Dil bir iletişim aracı olmaktan çok daha fazla şeyi ifade eder. Her dil ve o dili konuşan toplumun tarihinin ve kültürünün taşıyıcısıdır. Anadil insanın dünyayla ilk iletişim kurma, öğrenme, kişiliğinin kimliğinin  duygusal ve zihinsel gelişiminin ayrılmaz bir parçasıdır.

Dünya küçük bir köy haline gelirken yerel kültürler ve diller yok olma tehlikesiyle karşı karşıya kaldı. Avrupa ve Amerika’da bununla ilgili ciddi çalışmalar yapılarak dillerin yok olmasının önüne geçmek için politikalar  üretilmeye çalışılıyor.

Türkiye’de ulus devletin inşası sürecinde oluşturulan tek dil politikası hiç sekteye uğramadan devam etti. Avrupa Birliği uyum yasaları çerçevesinde AKP iktidarı göstermelik olarak atmış olduğu adımlardan gerçek hedeflerine ulaşınca vazgeçti. Ülkede yaşayan milyonlarca insan anadillerinde eğitim alamazken bunun talep edilmesi çeşitli gerekçeler sunularak kriminalize edilip yasak kapsamı genişletildi.

Özellikle bir dönem dil üzerindeki yasakları kaldıracağını söyleyen AKP, iktidarını sağlamlaştırınca göstermelik olarak seçmeli ders şeklinde okullara koyduğu Kürtçe derslerden fiilen vazgeçti. Bunun en bariz örneği seçmeli ders olan Kürt dilinin okullarda okutulmasını sağlayacak öğretmenlerin ataması yapılmamış olması yapıldıysa da sembolik düzeyde kalmasıdır.Bu iktidarın ve devletin Kürt diline ve farklı dillere bakışının en bariz örneğidir.., Diyarbakır’da 2017 yılında sadece 3 Kürtçe öğretmeni  atanmıştır. Okullarda ihtiyaç yokmuş şeklinde planlama yapılarak öğrencilerin Kürtçe dersine ulaşması fiilen engellenmiştir. Biz eğitim sen olarak milyonlarca kişinin kendi anadiline seçmeli ders olarak okutulmasını kabul etmiyoruz .Her toplum kendi anadilinde eğitim görmeli bu yasakçı  faşizan politikalardan biran önce vazgeçilmelidir.

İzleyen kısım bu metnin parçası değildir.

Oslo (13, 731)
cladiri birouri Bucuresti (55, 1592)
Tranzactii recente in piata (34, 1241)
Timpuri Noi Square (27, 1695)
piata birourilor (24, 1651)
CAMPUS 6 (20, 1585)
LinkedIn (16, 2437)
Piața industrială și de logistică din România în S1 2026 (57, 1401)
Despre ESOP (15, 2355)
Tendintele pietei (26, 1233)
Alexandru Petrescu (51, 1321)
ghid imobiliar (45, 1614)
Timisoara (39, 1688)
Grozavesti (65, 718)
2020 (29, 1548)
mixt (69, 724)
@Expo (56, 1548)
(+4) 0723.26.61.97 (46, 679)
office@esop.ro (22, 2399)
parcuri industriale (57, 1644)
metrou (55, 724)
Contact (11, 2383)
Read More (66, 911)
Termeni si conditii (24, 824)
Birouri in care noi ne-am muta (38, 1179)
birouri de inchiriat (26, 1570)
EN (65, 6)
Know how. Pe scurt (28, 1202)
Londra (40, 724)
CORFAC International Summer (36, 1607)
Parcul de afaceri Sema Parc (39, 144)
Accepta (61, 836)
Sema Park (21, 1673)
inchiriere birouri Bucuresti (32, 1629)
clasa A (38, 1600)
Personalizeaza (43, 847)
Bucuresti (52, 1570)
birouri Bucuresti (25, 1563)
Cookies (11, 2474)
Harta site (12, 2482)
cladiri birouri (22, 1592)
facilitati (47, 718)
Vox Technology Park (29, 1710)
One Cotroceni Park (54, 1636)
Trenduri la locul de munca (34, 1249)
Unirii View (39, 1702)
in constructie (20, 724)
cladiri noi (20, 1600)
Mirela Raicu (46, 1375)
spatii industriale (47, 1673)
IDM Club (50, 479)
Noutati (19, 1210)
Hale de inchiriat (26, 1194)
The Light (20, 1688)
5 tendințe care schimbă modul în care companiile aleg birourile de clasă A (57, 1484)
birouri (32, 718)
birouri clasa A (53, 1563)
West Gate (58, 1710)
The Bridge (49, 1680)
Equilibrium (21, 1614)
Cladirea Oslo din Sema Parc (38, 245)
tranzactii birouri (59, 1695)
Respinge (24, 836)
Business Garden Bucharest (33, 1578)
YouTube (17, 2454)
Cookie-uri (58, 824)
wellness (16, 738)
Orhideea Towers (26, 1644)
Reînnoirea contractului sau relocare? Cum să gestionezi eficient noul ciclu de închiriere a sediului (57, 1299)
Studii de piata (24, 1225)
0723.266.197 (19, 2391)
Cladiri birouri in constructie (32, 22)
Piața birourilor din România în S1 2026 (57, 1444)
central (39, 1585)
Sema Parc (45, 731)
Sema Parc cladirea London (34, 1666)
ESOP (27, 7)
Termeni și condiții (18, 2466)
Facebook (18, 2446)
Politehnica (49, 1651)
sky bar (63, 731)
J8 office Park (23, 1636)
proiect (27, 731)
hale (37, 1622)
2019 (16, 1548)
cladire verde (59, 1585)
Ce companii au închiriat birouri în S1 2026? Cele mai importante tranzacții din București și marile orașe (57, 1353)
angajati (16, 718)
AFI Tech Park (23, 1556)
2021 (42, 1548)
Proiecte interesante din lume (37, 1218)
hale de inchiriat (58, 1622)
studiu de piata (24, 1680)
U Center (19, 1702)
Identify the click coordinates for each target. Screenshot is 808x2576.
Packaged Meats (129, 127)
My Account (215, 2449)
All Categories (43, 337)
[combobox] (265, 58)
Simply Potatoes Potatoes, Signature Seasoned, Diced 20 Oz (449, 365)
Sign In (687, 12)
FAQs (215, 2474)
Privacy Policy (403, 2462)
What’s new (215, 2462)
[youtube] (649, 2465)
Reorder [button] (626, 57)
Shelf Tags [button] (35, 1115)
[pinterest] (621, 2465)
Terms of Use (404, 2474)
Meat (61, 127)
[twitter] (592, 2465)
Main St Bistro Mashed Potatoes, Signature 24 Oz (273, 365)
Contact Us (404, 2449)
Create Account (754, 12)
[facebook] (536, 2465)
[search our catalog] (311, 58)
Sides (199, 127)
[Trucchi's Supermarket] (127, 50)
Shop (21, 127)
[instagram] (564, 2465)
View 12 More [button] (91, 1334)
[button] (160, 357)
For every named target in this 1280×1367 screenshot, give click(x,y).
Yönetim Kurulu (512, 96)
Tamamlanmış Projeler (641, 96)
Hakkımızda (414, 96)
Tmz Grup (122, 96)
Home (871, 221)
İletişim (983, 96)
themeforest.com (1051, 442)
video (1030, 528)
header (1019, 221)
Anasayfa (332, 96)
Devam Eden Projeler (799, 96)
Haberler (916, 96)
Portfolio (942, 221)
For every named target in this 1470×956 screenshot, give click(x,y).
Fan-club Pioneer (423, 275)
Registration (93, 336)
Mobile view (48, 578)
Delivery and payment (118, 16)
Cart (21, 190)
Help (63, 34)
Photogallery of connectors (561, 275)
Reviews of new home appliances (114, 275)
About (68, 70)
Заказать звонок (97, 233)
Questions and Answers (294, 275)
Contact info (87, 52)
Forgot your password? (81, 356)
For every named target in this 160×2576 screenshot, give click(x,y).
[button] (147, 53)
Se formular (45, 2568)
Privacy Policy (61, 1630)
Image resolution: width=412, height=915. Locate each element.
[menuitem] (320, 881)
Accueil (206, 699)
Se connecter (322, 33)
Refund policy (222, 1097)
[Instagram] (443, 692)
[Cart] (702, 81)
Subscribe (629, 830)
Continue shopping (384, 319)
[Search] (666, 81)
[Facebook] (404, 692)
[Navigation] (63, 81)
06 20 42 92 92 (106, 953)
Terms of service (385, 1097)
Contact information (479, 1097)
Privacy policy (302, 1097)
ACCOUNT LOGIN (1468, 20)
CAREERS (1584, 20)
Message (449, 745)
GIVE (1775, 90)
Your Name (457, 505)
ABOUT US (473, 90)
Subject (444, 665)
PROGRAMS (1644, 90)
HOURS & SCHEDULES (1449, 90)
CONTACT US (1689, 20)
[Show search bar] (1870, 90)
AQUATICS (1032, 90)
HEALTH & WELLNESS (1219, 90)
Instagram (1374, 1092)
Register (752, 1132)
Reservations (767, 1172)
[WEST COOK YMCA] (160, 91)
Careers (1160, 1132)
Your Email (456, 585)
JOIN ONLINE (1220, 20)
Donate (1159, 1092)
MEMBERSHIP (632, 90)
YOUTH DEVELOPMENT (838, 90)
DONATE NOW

Ülke genelindeki anti demokratik,hukuksuz uygulamaların benzerlerini Diyarbakırda yoğun olarak yaşadık.Demokratik sınırlar çerçevesinde yaptığımız eylem ve etkinlikler mülki ve idari amirler tarafından kriminalize edilmeye çalışıldı. Bütün sokak eylemliliklerimize bir şekilde güvenlik birimleri müdehale etti..4 mayıs  2019 tarihinde annelere ve kadınlara yönelik şiddeti protesto etmek için yapılması planlanan demokratik bir açıklamaya güvenlik görevlileri müdehale edilerek 27 arkadaşımız hukuksuzca gözaltına alınmıştır.Bununla da yetinilmeden emniyetin gönderdiği yazı referans alınarak Yenişehir ilçe milli eğitim müdürlüğü ve kayapınar ilçe millieğitim müdürlügü hukuku hiçe sayarak 6 eğitimciyi açığa almıştır.özellikle kurumlardaki idareciler 2018-2019 eğitim öğretim yılında yandaş sendikanın aktif bir üyesi gibi okullarda emekçiler üzerinde baskı kurarak yandaş sendikaya üye kazandırma yarışına girmiştir.liyakatsiz idarecilerin hem eğitime hemde demokrasi ve hukuku ayaklar altına almıştır.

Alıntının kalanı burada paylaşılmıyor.